MulbTex is an innovative ethical leather made from the paper pulp of mulberry tree leaves, which are the staple food of silk worms. MulbTex bypasses the cruelty of killing the worms, and instead extracts the silk protein directly from the leaves. The mulberry leaf pulp is used to coat cotton canvas, and then glazed with tree sap to make it water resistant and weather-proof. This vegan leather has its own silky shine, and is as strong as silk, making it a great alternative to both animal leather and plastic. Gunas New York are using MulbTex in several of their designs, and their Moby bag is the world's first plant-based men's bag made from MulbTex.  

Cactus Leather

Cactus leather is a sustainable vegan leather developed using leaves from the cactus plant. Created on an organic plantation in Mexico, the cacti are cultivated without the use of herbicides or pesticides. There is no irrigation system for these plants; they are instead grown using only rainwater and earth minerals rich in the region where the ranch is located. Any organic cactus material not used is exported and sold to the food industry.

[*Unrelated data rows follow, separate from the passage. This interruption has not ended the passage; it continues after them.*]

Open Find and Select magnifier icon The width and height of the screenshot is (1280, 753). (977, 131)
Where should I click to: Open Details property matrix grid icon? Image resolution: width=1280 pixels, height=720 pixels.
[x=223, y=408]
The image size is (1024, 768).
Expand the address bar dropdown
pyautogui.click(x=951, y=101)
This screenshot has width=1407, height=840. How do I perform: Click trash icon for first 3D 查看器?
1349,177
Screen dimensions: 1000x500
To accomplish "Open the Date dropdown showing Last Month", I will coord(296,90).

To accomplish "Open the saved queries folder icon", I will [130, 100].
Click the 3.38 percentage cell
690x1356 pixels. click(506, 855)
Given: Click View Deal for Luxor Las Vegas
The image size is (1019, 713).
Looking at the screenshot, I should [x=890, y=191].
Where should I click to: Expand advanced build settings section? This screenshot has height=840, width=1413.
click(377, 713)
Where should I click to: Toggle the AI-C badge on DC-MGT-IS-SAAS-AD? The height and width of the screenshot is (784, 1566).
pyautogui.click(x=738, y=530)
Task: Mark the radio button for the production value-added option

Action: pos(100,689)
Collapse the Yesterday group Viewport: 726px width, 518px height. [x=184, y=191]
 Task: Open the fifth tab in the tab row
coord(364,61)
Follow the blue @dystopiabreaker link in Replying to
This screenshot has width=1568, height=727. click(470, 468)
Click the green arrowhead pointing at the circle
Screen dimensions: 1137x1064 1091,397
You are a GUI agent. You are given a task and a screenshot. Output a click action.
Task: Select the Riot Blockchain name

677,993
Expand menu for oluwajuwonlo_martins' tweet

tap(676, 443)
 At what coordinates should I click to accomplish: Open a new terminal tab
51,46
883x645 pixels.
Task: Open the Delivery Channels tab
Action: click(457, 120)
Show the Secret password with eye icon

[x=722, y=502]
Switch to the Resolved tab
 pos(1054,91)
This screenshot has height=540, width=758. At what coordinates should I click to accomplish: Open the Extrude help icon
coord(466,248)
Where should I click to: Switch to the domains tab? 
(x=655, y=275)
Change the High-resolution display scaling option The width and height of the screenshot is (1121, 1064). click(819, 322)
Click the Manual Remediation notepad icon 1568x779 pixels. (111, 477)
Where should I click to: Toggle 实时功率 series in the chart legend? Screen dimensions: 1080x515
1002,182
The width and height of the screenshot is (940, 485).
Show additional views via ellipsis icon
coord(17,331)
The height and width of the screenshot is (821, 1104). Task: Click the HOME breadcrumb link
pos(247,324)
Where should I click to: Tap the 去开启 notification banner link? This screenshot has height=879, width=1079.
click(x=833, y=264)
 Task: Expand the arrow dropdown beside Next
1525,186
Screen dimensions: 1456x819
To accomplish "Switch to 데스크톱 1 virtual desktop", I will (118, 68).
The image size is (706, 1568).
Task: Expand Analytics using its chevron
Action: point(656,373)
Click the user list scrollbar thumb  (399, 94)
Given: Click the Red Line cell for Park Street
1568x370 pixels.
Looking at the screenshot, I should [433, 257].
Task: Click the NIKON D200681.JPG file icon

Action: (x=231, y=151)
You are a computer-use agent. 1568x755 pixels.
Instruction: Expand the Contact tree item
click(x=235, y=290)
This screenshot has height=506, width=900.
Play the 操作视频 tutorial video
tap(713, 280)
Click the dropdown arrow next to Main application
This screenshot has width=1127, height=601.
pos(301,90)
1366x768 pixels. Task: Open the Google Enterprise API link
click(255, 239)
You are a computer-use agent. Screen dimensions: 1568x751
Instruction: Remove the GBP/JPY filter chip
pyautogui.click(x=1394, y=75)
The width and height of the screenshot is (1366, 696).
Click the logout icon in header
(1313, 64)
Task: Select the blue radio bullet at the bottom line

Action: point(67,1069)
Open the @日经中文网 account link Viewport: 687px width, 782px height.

On the plantation, an agriculture team cuts the mature cactus leaves of each harvest, once every 6-8 months. The leaves are then dried in the sun for three days, avoiding extra energy usage while still achieving the proper level of humidity. Then, the raw material is processed into a vegan leather that is partially biodegradable with up to a 50% organic composition. The final textile is soft and flexible, yet durable, with a lifespan of up to 10 years. 

Wine Leather

Wine leather is a unique vegan leather comprised of grape skins from winemaking, vegetal oils and natural fibers from agriculture. The plant-based raw materials combine to form a bio-compound that is spread onto an organic cotton backing. No toxic solvents, heavy metals or dangerous substances are included in the process. The composition of wine leather is 78% eco-composite and 22% water-based PU.

Using renewable resources, as opposed to fossil fuels, this produces an eco-sustainable and ethical leather. It is versatile, printable, strong and easy to work with. The manufacturing and final product have a low environmental impact and high social responsibilty. With the goal of finding substitutes to oil-based and animal-derived materials, along with the collaboration of Italian wineries, wasted grape skin, stalks and seeds are earning a new value. 

Fabrics

Although we're somewhat conditioned to look for vegan materials that look and feel like animal leather, many of our brands also use beautiful fabrics like hemp and cotton to great effect. For example, Via Gioa use organic cotton and hemp for their gorgeous vegan ballet flats; Hurtig Lane uses vegan tweed straps for some of its watch styles; and the new Dauntless collection features a stunning bag made from Fique, which is a natural fibre that grows in the leaves of the fique plant, Furcraea andina, native to Andean regions of Colombia, Ecuador, and Peru.

So if you want to be ahead of the fashion curve, and stand side by side with some of the most stylish and trend-setting people on the planet – ditch the animal leather and opt for the more progressive and sustainable vegan leathers that are out there. Which is what being Immaculate is all about.